Cultura é arte, divulgar faz parte

Por: Luana Viegas e Jonathan Moreira,  para a Agência Jovem de Notícias na TEIA 2013

Entre pontos de cultura diversos, o que não falta na TEIA Paulista 2013 é ânimo para apresentar ao público seus trabalhos. Vários palcos foram espalhados pelo centro de São Paulo com programações culturais que paravam quem passava por perto. Mas nem tudo é um “mar de rosas”. Algumas falhas fizeram com que este evento, que tem como tema “Cultura Sempre Viva”, não alcançasse o número de pessoas desejado.

Nós da Agência Jovem de Notícias fomos analisar alguns motivos que levaram os participantes a curtir ou não curtir a TEIA 2013.

Para Rogério, indígena de descendência Guarani, que vive em uma aldeia em Parelheiros, o evento foi bacana, foi a primeira vez que participou, porém a divulgação poderia ter sido melhor. “Para nós Guaranis, a divulgação não foi boa, não pudemos mostrar o nosso trabalho como queríamos”, completou. No geral? Não curtiu!
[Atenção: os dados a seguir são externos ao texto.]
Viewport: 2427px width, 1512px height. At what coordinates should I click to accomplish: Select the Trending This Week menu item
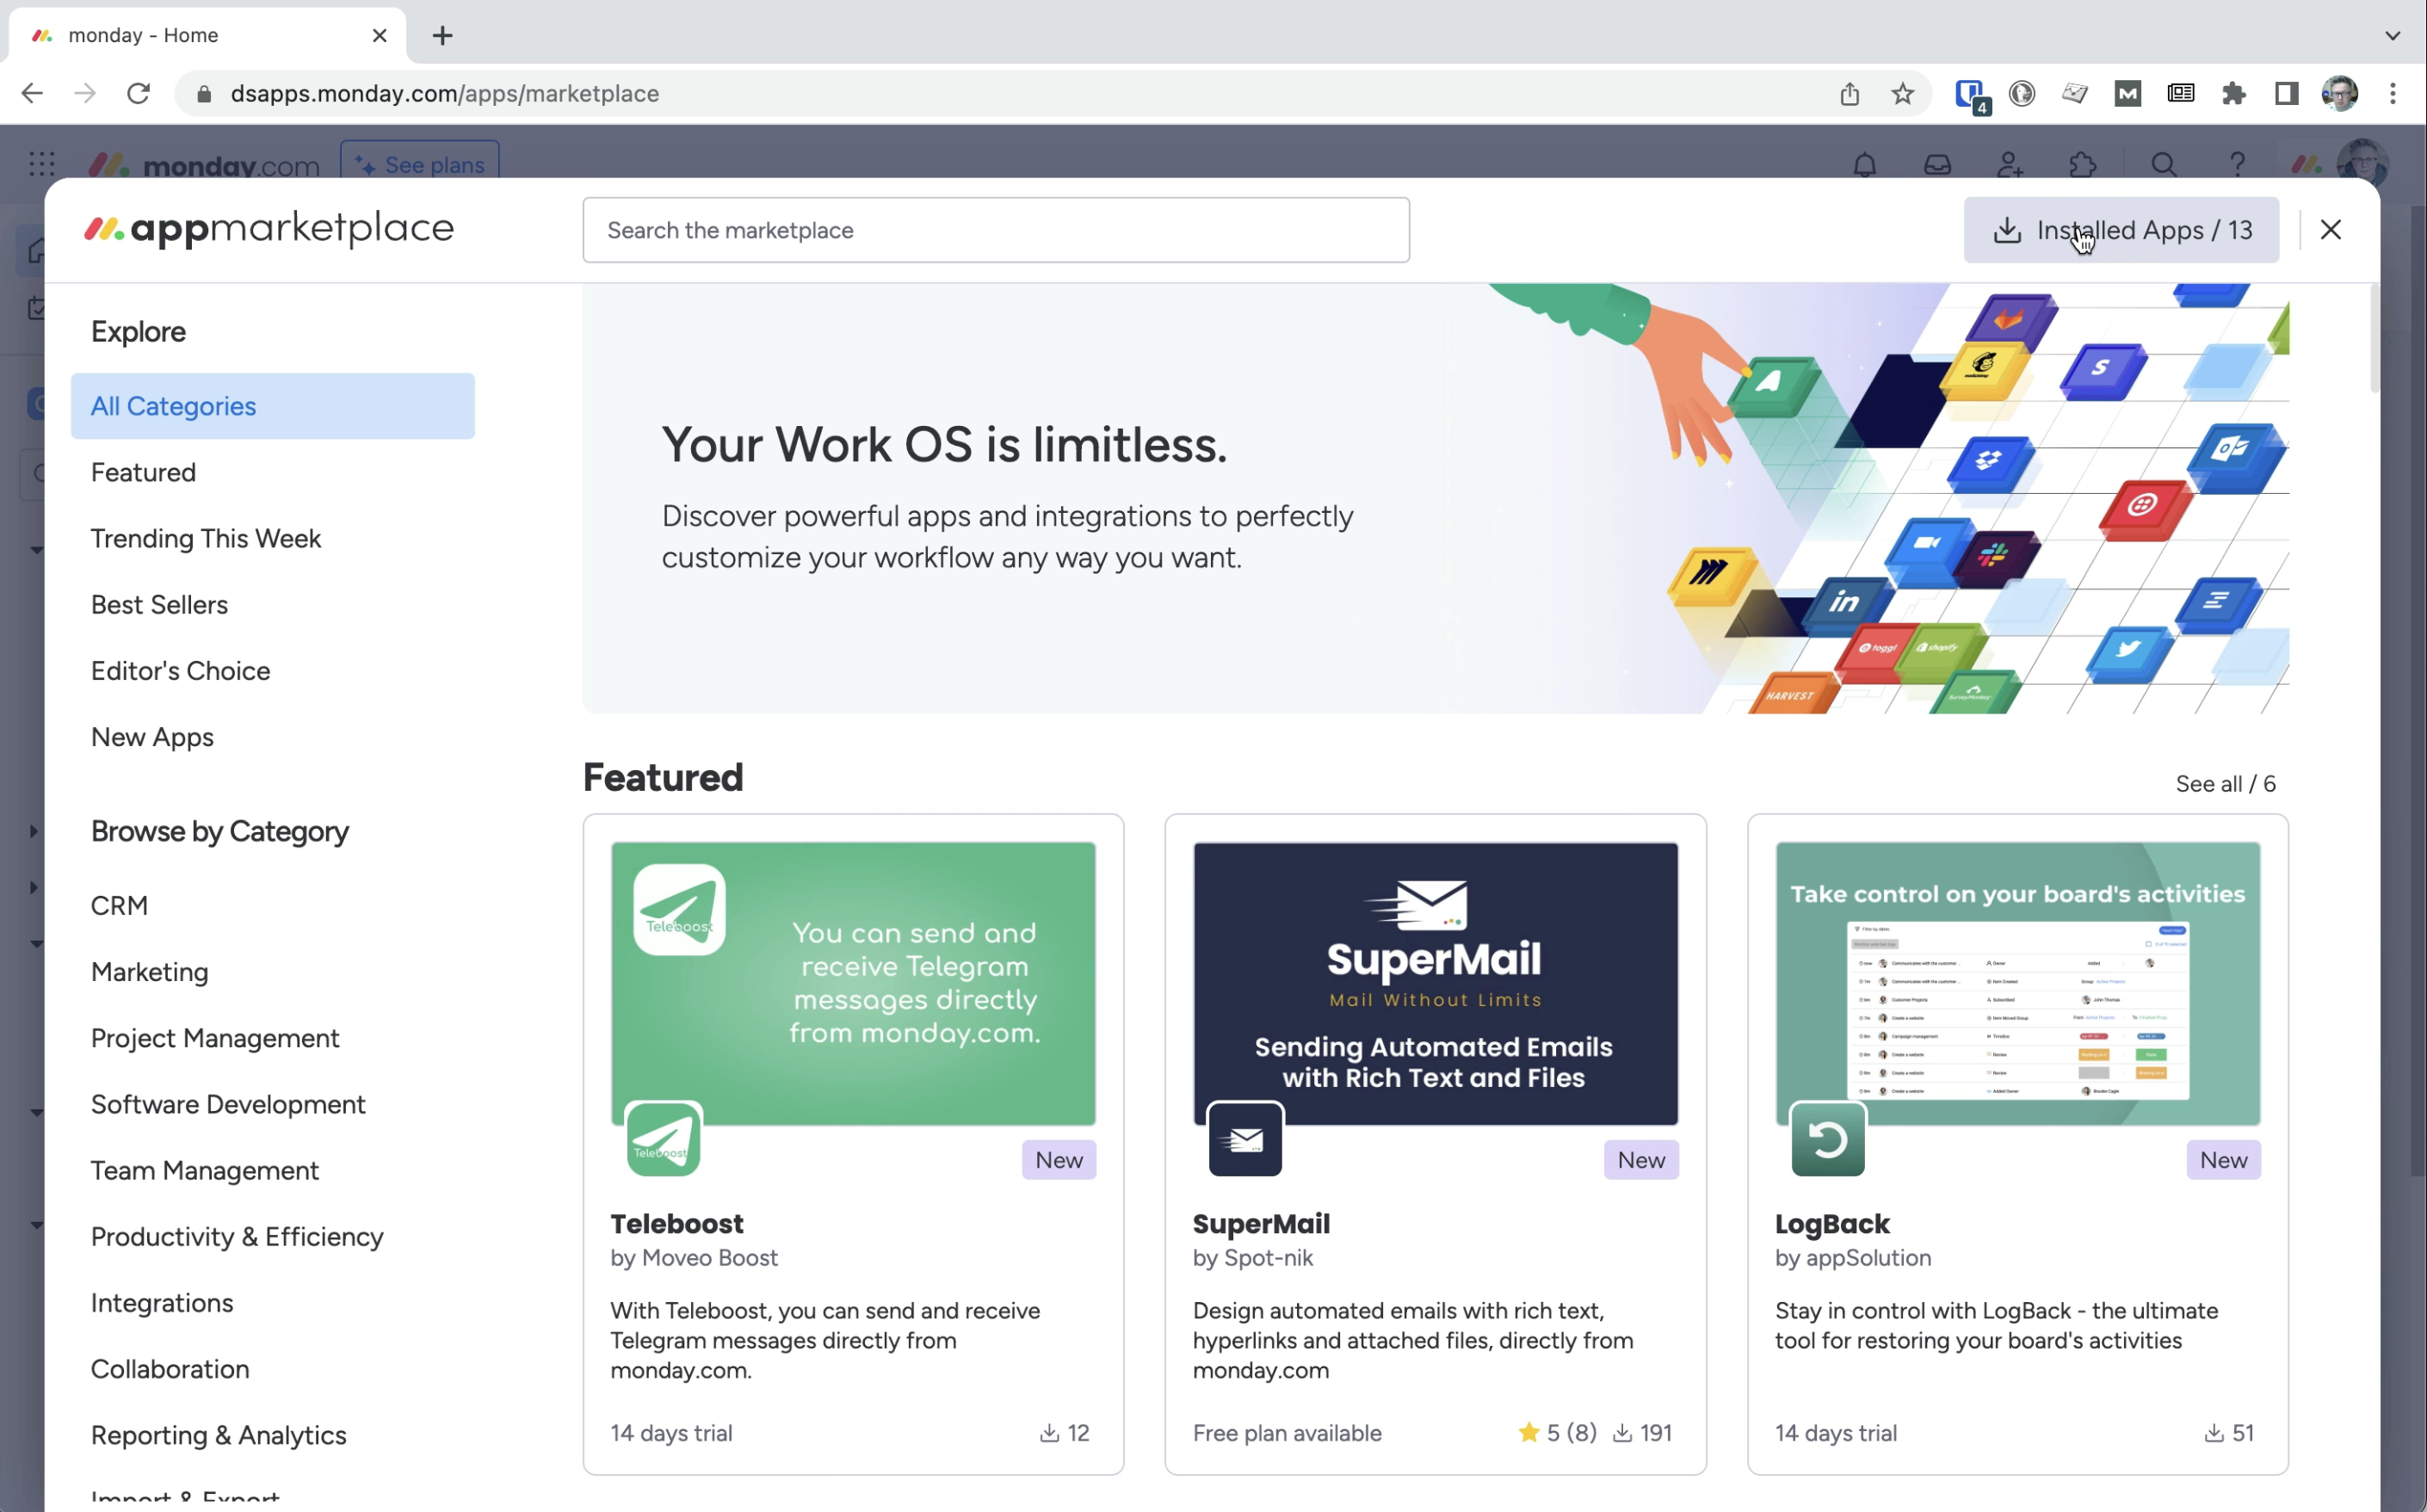coord(206,536)
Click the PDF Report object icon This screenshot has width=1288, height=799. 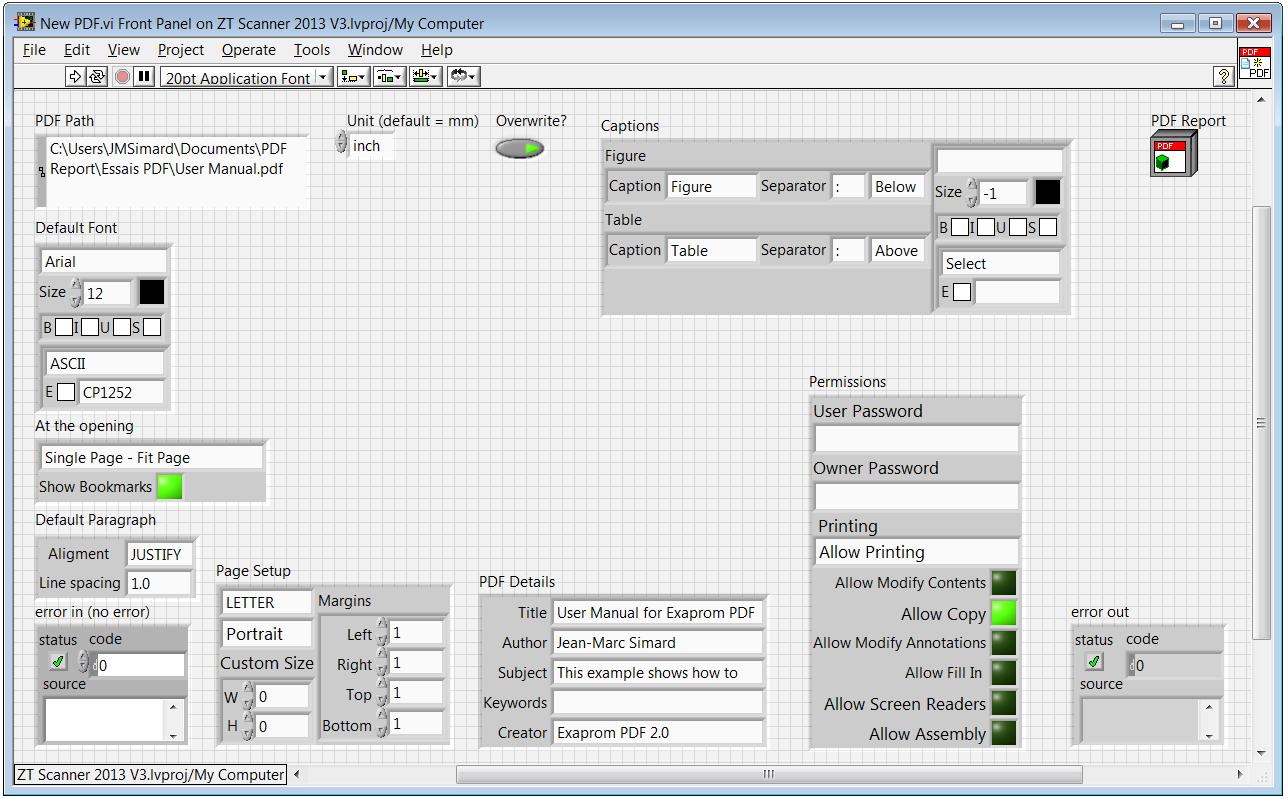coord(1172,157)
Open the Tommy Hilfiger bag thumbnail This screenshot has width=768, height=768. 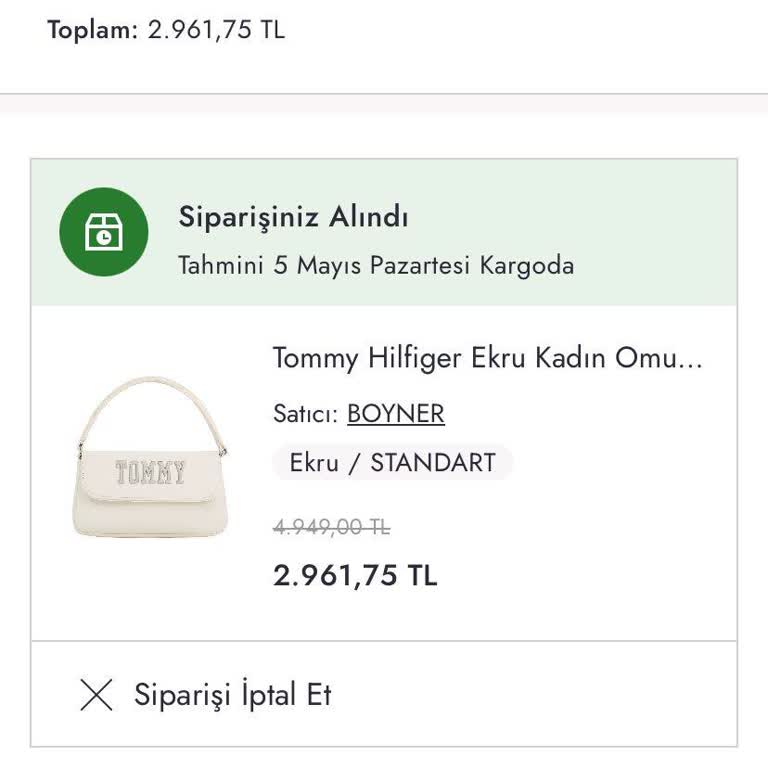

A falta de público não incomodou somente Rogério. “Houve muita falta de divulgação, não saiu em nenhum site de notícia de grande porte, da mídia não se pode esperar nada, é claro, mas do Facebook, por exemplo, não vi uma grande publicação para o evento”, disse Rosana Sousa, do ponto de cultura Mundo e Foco da zona Leste da capital. Porém mesmo sem um grande público, Rosana não deixou de citar a importância de eventos como esses e como é bom ver todos os pontos reunidos para uma troca de conhecimentos. No geral? Ela curtiu!

Já para Miriam Ferreira, do ponto cultural Incubadora, da cidade de São João Paulista, a TEIA foi ótima, uma grande oportunidade de mostrar seu trabalho na capital paulista. Perguntamos sobre a divulgação, já que foi um ponto considerado negativo por muitos participantes, mas para ela foi bom, já que estava ao ar livre, em sua barraca de artesanato, e ressaltou que não teria como dizer, já que não conhece a proporção dos eventos ocorridos em São Paulo. No geral? Ela curtiu!

Para nós, da Agência Jovem, a TEIA 2013 foi bacana, com vários pontos culturais, várias atividades, dança, teatro, cirandas, entre outros. O melhor é que tudo foi gratuito. Porém tem algumas áreas que precisam ser reparadas, para que toda a população de São Paulo tenha acesso a cultura fácil e saibam quando eventos assim acontecem, para que a “Cultura Sempre Viva” saia do papel e vá para a prática.